> Task goal
Give the lines below again exactly, starting with the line that holds "You are a computer-use agent. 517x445 pixels." and going on through the line that holds "You are a computer-use agent. This".

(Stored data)

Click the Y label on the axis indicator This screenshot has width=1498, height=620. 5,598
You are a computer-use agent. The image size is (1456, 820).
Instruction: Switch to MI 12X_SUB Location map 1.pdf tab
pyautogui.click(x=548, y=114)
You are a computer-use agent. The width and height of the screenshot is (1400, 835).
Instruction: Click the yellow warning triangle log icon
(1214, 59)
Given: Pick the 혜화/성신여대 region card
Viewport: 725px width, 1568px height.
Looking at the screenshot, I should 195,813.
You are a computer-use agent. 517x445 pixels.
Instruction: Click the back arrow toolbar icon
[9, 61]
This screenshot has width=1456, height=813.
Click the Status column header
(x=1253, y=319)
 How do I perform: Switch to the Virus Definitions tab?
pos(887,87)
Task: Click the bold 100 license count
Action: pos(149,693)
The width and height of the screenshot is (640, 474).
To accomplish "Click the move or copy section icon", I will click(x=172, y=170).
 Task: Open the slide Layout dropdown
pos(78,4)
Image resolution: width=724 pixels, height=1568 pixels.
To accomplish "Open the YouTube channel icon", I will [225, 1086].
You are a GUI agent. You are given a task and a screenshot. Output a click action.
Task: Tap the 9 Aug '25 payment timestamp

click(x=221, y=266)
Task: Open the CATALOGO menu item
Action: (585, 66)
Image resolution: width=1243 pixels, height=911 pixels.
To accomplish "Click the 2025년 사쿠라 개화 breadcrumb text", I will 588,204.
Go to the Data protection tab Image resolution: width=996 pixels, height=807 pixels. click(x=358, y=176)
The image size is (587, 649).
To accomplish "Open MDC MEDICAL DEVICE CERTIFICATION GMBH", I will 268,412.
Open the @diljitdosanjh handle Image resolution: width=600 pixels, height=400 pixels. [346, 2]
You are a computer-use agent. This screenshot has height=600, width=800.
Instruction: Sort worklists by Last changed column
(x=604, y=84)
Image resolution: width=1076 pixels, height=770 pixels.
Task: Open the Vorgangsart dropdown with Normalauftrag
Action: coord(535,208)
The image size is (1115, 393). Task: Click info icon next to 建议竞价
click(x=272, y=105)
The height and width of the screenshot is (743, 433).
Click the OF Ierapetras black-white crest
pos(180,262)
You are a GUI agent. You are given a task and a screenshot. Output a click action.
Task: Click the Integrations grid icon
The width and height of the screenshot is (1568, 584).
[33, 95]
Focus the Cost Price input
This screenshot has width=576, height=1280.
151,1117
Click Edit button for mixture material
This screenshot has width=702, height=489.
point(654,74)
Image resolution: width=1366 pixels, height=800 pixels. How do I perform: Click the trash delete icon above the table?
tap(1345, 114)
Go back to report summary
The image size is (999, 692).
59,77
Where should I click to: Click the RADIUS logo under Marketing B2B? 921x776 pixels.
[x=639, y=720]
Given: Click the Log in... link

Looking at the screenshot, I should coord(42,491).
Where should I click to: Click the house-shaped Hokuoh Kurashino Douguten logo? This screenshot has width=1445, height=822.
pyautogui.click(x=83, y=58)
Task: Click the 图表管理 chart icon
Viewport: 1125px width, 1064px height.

> Task solution
You are a computer-use agent. 517x445 pixels.
Instruction: Click the back arrow toolbar icon
[9, 61]
This screenshot has width=1456, height=813.
Click the Status column header
(x=1253, y=319)
 How do I perform: Switch to the Virus Definitions tab?
pos(887,87)
Task: Click the bold 100 license count
Action: pos(149,693)
The width and height of the screenshot is (640, 474).
To accomplish "Click the move or copy section icon", I will click(x=172, y=170).
 Task: Open the slide Layout dropdown
pos(78,4)
Image resolution: width=724 pixels, height=1568 pixels.
To accomplish "Open the YouTube channel icon", I will [225, 1086].
You are a GUI agent. You are given a task and a screenshot. Output a click action.
Task: Tap the 9 Aug '25 payment timestamp

click(x=221, y=266)
Task: Open the CATALOGO menu item
Action: (585, 66)
Image resolution: width=1243 pixels, height=911 pixels.
To accomplish "Click the 2025년 사쿠라 개화 breadcrumb text", I will 588,204.
Go to the Data protection tab Image resolution: width=996 pixels, height=807 pixels. click(x=358, y=176)
The image size is (587, 649).
To accomplish "Open MDC MEDICAL DEVICE CERTIFICATION GMBH", I will 268,412.
Open the @diljitdosanjh handle Image resolution: width=600 pixels, height=400 pixels. [346, 2]
You are a computer-use agent. This screenshot has height=600, width=800.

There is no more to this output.